JOURNALIST: Matt Canavan’s speech today?

MINISTER MADELEINE KING: ... I guess we'll just have to wait a couple of hours to see it. But this Government has always supported using more of our resources. A Future Made in Australia is exactly what we've been saying, we should make more things here, and that's why we've been investing in critical minerals, the further extraction, but also refining and processing in green metals, you know, on the West Coast and the East Coast. We’ve saved Mount Isa, we've made sure that Whyalla Steel Works keeps surviving, we've secured the futures of the two oil refineries. So you know the Government of the Day has the runs on the board, and I guess we'll see how the Leader of the Nationals wants to copy that. 

JOURNALIST: What about when it comes to oil specifically? Australia does have oil resources, but a lot of them are just stuck in the ground. What about them? 

MINISTER MADELEINE KING: Well, there are a number of discoveries at Dorado, the discovery off the West Coast is really important. But it depends on commercial development and investment, so they're more than welcome to go through all the approvals process, and they're important for community support and social licence. And I know the Taroom Trough is the topic of the day at the moment, and that's a really important known gas province. And drilling is underway to see if they can get to the apparent oil. That's about three kilometres, so these are the challenging geologies, no reason to not keep exploring them, absolutely. But in this country we do rely on private investment in ‑ and have done for many, many decades ‑ into assessing those ‑ the viability of those projects and getting the commercial support for them. As they come to Government for approvals, of course we assess them, and we'll assess them under the new and improved reforms and the environmental protections. 

JOURNALIST: We are, of course, as well seeing the importance of Australia's gas exports specifically. There's been a lot of chatter, particularly in the online space, around taxing our gas exports more. Is that something that the Government is open to? 

MINISTER MADELEINE KING: Well, the LNG exports for this country are vitally important, especially at a moment where 20 per cent of the world's gas supply's been cut off during ‑ because of the conflict from the Middle East, and that's the gas out at Qatar. Australia, therefore, remains one of the, if not the most reliable supplier of LNG to our Asian neighbours in particular, and that is really important. It's something that's reflected in the Future Gas Strategy of our Government from a couple of years ago. You know, we are implementing the Australian Domestic Gas Reservation System, we're going through a development phase with that. So there's a lot going on in the industry. And I want to thank the community, but also the industry, for participating in the development of those policies. Any extra kind of policy thoughts will go through the processes of Government, and I'm going to leave it to those processes, and I'm really not going to pre‑empt any decision of my Cabinet colleagues or the Treasurer. 

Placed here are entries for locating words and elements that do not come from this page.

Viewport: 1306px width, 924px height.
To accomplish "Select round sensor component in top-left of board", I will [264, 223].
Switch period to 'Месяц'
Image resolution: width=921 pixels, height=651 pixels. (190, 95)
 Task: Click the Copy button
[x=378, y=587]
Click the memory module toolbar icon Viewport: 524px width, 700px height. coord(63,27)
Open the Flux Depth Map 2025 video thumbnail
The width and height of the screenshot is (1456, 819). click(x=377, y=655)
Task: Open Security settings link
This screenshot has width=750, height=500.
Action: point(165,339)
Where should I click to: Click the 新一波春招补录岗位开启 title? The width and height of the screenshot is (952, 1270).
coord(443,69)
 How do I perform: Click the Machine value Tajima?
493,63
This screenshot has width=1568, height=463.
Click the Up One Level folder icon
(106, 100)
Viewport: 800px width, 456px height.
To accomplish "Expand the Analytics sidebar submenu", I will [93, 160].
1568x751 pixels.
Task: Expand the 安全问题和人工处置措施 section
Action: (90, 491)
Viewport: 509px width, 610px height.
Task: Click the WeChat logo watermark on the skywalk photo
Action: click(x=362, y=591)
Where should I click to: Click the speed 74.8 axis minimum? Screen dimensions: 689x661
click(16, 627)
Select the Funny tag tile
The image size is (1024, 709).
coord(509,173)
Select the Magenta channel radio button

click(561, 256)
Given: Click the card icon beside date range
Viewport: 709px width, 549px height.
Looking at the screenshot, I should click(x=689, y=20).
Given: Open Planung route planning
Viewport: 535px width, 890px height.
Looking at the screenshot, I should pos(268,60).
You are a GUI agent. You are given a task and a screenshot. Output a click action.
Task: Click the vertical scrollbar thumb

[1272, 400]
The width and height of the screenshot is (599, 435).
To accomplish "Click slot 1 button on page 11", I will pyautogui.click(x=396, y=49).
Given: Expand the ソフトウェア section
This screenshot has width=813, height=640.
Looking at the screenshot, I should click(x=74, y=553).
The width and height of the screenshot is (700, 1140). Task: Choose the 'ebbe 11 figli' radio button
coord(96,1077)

JOURNALIST: Doesn't it put us in a better position though? I mean we're the ones with the leverage here, given that Qatar is sort of out of the loop now, you know, people are relying on us. Doesn't that give us even more of an incentive to tax it more because people will probably buy it anyway? 

MINISTER MADELEINE KING: Well, I guess you could think of it like that, but the way I would think of it is it's really important to be reliable and constant and consistent, and so what ‑‑ 

JOURNALIST: I think we already know that we are. 

MINISTER MADELEINE KING: ‑‑ what we have is an industry that, I know there's been lots of commentary about what the industry gives to us or produces for Australia. Well, one it produces our own energy security, gas security. We could only have the domestic gas production that we have now with the investment of who we export to. Without the $80 billion investment in the Chevron position or the $80 billion worth of investment by IMPEX in Queensland ‑ sorry, in the Northern Territory ‑ and the many billions of dollars of investment in Queensland, we wouldn't have the domestic gas we have now. So it's really important to respect that investment that is made over many decades from exploration to production and construction in the middle of that. So there's a lot goes into a gas industry, it's not simple, it's so far from simple. And so any reforms to the industry are as equally as complex as the industry themselves.